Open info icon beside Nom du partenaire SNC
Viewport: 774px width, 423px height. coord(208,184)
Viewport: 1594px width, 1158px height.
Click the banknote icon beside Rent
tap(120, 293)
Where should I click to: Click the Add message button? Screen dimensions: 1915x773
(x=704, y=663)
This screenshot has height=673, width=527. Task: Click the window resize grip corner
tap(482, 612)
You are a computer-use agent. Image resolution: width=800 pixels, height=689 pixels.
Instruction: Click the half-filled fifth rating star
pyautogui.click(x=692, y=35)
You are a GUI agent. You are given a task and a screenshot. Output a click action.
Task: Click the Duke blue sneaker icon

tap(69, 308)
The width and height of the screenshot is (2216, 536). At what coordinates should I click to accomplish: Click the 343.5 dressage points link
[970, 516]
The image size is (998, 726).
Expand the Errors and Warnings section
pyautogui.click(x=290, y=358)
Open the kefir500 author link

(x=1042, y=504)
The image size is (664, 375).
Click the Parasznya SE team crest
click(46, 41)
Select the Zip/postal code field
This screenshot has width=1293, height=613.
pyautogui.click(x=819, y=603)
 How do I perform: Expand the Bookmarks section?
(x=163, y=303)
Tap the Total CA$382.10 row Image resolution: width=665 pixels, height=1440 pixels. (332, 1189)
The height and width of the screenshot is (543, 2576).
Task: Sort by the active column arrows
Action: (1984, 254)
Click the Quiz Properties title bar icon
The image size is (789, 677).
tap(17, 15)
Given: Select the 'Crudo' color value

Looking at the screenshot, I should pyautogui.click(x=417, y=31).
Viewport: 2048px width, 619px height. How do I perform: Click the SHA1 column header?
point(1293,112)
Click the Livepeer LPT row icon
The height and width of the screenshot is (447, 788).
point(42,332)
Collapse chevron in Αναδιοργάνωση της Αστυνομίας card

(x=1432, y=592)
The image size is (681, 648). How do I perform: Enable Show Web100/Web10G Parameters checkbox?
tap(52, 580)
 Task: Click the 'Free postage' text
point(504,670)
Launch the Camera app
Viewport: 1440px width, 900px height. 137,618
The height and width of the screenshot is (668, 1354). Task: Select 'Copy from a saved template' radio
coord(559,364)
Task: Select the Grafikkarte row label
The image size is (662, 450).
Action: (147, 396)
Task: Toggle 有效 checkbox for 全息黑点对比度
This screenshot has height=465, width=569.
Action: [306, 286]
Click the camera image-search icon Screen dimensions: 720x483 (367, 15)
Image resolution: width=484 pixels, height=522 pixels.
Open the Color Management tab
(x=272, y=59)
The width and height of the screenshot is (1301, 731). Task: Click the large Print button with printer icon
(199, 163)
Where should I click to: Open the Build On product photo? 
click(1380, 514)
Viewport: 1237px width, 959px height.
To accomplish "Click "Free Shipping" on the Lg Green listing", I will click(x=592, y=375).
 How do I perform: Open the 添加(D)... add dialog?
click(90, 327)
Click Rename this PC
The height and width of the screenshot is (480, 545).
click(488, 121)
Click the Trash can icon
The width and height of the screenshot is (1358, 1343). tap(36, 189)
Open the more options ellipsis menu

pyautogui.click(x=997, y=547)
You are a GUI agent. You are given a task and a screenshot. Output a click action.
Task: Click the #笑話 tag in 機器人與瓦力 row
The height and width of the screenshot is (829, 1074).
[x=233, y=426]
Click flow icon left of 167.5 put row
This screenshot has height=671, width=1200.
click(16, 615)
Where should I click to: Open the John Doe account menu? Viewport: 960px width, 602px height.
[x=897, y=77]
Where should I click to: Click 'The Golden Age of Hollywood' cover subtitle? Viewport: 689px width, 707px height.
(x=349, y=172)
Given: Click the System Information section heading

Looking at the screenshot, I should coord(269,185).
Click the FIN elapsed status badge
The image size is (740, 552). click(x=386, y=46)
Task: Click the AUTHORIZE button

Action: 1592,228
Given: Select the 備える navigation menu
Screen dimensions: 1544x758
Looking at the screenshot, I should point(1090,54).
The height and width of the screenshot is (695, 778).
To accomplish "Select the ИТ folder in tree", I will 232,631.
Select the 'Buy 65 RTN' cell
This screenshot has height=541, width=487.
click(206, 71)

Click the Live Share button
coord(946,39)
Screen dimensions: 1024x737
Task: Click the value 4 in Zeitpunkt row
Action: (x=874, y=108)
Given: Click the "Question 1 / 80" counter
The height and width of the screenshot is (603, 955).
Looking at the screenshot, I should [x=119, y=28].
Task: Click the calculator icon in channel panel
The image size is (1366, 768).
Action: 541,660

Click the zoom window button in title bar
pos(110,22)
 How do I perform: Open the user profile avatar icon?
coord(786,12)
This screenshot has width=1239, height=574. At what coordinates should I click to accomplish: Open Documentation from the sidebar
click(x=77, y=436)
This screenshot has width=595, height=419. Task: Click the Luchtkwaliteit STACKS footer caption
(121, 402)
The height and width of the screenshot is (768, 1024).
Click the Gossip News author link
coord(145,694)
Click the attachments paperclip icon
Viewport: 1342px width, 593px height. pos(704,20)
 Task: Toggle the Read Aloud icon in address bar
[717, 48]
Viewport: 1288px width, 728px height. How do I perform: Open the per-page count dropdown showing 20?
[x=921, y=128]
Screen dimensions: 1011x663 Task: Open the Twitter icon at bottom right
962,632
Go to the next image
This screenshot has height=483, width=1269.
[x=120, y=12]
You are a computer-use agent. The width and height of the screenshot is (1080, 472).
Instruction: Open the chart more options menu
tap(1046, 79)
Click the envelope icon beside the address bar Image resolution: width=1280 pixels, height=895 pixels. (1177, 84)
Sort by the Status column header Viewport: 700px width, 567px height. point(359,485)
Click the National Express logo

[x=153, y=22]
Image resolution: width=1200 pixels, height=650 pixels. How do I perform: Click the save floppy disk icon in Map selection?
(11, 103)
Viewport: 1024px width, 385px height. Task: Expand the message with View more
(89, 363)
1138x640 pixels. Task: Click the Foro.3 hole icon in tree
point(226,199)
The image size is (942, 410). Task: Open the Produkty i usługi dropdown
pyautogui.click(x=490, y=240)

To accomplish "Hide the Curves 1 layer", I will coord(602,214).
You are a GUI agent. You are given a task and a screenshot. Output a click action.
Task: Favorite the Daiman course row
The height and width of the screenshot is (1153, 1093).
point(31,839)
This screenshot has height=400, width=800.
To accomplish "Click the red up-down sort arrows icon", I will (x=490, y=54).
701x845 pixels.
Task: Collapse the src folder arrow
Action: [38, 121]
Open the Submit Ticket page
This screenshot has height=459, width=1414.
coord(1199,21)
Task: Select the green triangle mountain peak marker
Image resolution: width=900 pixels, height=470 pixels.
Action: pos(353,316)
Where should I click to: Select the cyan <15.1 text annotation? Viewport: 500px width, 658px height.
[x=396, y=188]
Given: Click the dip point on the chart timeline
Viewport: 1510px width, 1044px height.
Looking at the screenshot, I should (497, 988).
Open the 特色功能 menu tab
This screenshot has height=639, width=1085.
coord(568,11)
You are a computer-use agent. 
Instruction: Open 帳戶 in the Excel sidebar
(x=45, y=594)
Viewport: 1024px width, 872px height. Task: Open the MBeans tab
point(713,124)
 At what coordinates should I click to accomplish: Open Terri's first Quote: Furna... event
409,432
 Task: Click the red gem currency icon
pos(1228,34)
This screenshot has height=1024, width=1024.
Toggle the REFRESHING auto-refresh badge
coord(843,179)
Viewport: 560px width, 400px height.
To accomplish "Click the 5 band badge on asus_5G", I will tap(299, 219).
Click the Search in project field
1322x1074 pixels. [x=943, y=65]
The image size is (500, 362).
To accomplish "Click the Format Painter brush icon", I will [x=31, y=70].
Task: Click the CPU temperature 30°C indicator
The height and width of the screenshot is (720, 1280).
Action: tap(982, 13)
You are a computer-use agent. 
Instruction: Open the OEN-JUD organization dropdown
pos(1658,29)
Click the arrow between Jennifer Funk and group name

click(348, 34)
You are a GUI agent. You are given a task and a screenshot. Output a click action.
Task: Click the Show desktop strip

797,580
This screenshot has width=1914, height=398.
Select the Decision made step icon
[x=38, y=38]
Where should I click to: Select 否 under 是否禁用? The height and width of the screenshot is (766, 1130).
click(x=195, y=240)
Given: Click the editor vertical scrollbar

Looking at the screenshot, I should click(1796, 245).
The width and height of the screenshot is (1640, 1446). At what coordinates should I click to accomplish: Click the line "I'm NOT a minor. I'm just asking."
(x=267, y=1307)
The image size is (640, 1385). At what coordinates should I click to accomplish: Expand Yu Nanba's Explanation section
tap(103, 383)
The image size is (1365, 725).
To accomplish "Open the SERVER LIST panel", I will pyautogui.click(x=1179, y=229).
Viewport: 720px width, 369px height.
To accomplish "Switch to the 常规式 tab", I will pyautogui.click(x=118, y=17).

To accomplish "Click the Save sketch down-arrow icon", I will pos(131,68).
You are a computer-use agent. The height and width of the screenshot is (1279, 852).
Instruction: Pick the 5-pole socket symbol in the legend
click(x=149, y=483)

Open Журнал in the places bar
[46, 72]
● ● ● ● ●
• _WHAT IS REQUIRED_
Your task is to copy each line from the material above that includes the word "panel".

• _ANSWER FOR THIS EXERCISE_
Task: Click the calculator icon in channel panel
To accomplish "Open the SERVER LIST panel", I will pyautogui.click(x=1179, y=229).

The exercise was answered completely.